Victoria de Margarito legitima su esfuerzo -La imagen del pugilista mexicano Antonio “Tony” Margarito en la lona durante el sexto round de su combate del 5 de marzo ante su compatriota Jorge “Maromerito” Páez, nos hacía creer que estaba jugando con fuego el pasado sábado en Rosarito, México, al arriesgar el físico subiéndose al ring para enfrentar a Ramón “Inocente” Álvarez.

Habiendo superado al “Maromerito” tras un ayuno pugilístico de cerca de cinco años, era lógico que intentara probarse ante un mejor rival, un natural de la división en la que pretende hacer campaña, la de peso súper welter.

Y partiendo de ese bosquejo, la valoración de su performance del sábado debe resultar más que satisfactoria. Porque ganó con claridad y porque vemos la evolución de un boxeador que se reconoce a sí mismo cuando vuelve a recorrer viejas rutas por las que acostumbraba transitar.

“Poco a poco me voy quitando lo oxidado, ya me sentí mucho mejor, pero yo creo que hay que trabajar más duro todavía por el tiempo que estuve inactivo,” declaró Margarito ante las cámaras de Azteca 7, señal de televisión que transmitió la reyerta.

Aceptó que necesita esforzarse más, pero en términos generales se sentía complacido por la forma en la que su cuerpo le respondió durante los 39 minutos que recorrió entre el primero y último campanazo de un pleito celebrado a diez rounds.

En entrevista para el periódico Frontera, “El Tornado de Tijuana” dejó entrever que su siguiente paso será buscar mejores retos en los Estados Unidos. País en el que desarrolló la etapa más productiva de su carrera.

“Vamos a hablar con la empresa de Bob Arum, Top Rank. Quiero dar las gracias a la empresa Zanfer que ha hecho estas peleas y vamos a ver qué sigue para Antonio Margarito,” manifestó.

El superar al que presumiblemente era el mejor súper welter de la escena mexicana, debe llevarlo a escalar hacia un nivel al que sólo una promotora como Top Rank podría acompañarle. Y más aún cuando el arrebatarle a Álvarez la faja de la Organización Norteamericana de Boxeo (NABO, por sus siglas en inglés) le garantiza un lugar dentro de los quince aspirantes al trono de las 154 libras de la Organización Mundial de Boxeo (OMB).

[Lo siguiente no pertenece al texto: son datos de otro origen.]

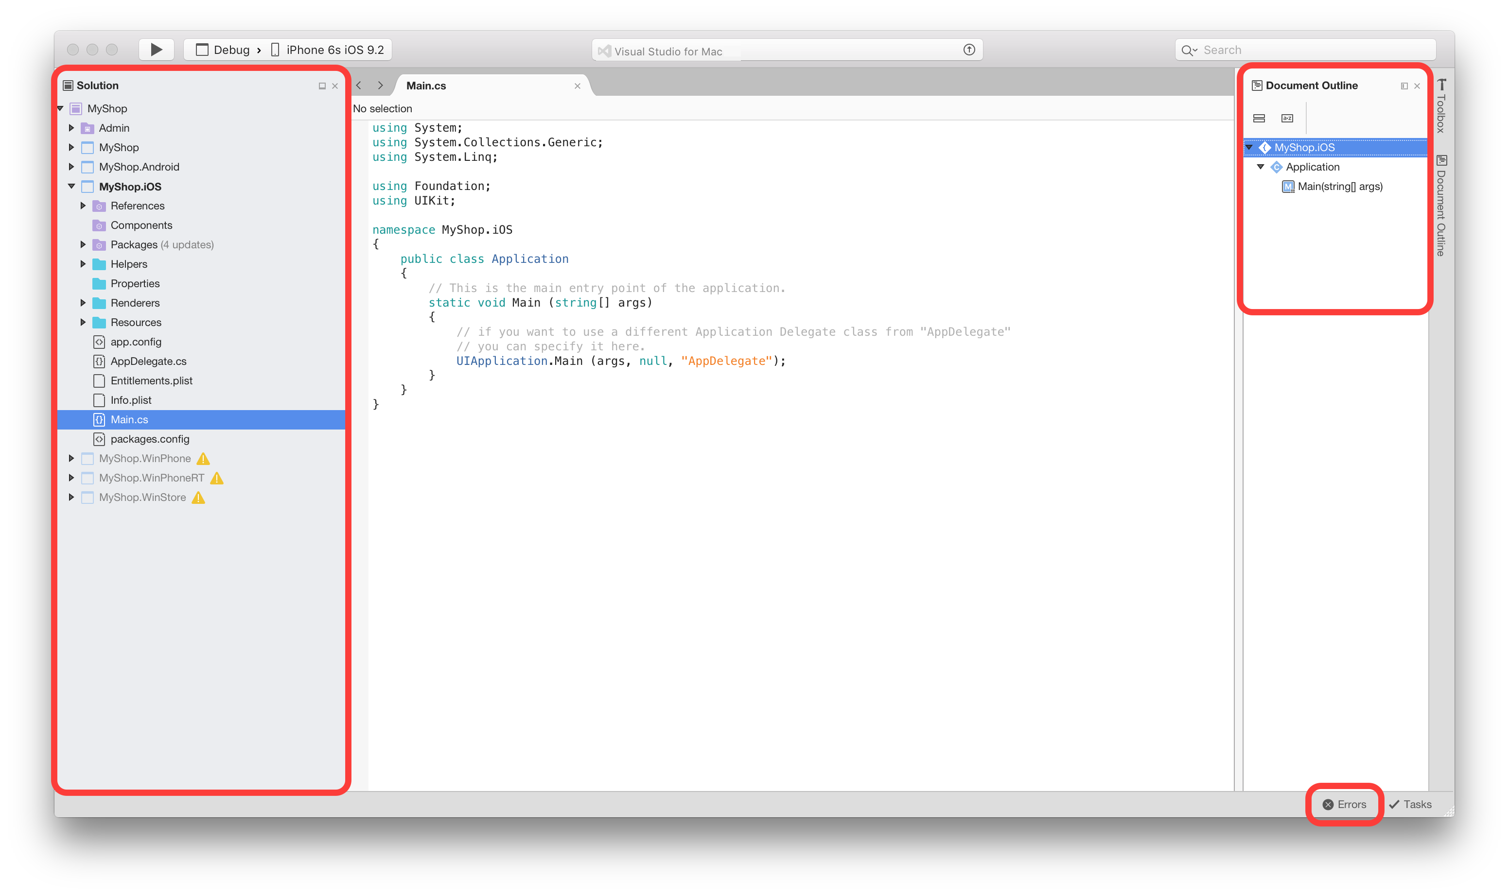Collapse the Application node in Document Outline
This screenshot has height=895, width=1509.
(1260, 167)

No tengo idea de hasta donde le alcance a Antonio Margarito en su retorno, pero está en su legítimo derecho de intentarlo. Porque no desconoce ese lugar al que pretende llegar y porque sabemos que se esforzará al máximo cada vez que se calce los guantes de diez onzas y arribe al tinglado.

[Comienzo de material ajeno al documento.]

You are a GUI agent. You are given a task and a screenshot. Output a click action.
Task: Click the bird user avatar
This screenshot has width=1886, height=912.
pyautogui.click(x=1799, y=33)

“Quisiéramos que Margarito diera más de lo que nos ha regalado,” dijo Julio Cesar Chávez al finalizar el combate, agregando que “la verdad el tiempo no pasa en vano y creo que a Margarito ya no le alcanza para estar en las grandes peleas”.

El objetivo que trazó en su mente cuando anunció su vuelta al ring, que es retornar a los primeros planos y buscar esas grandes peleas, luce todavía lejano, pero por algo se empieza. Y en esta carrera de resistencia, quien tiene garantizado el fracaso es aquel que no lo intenta.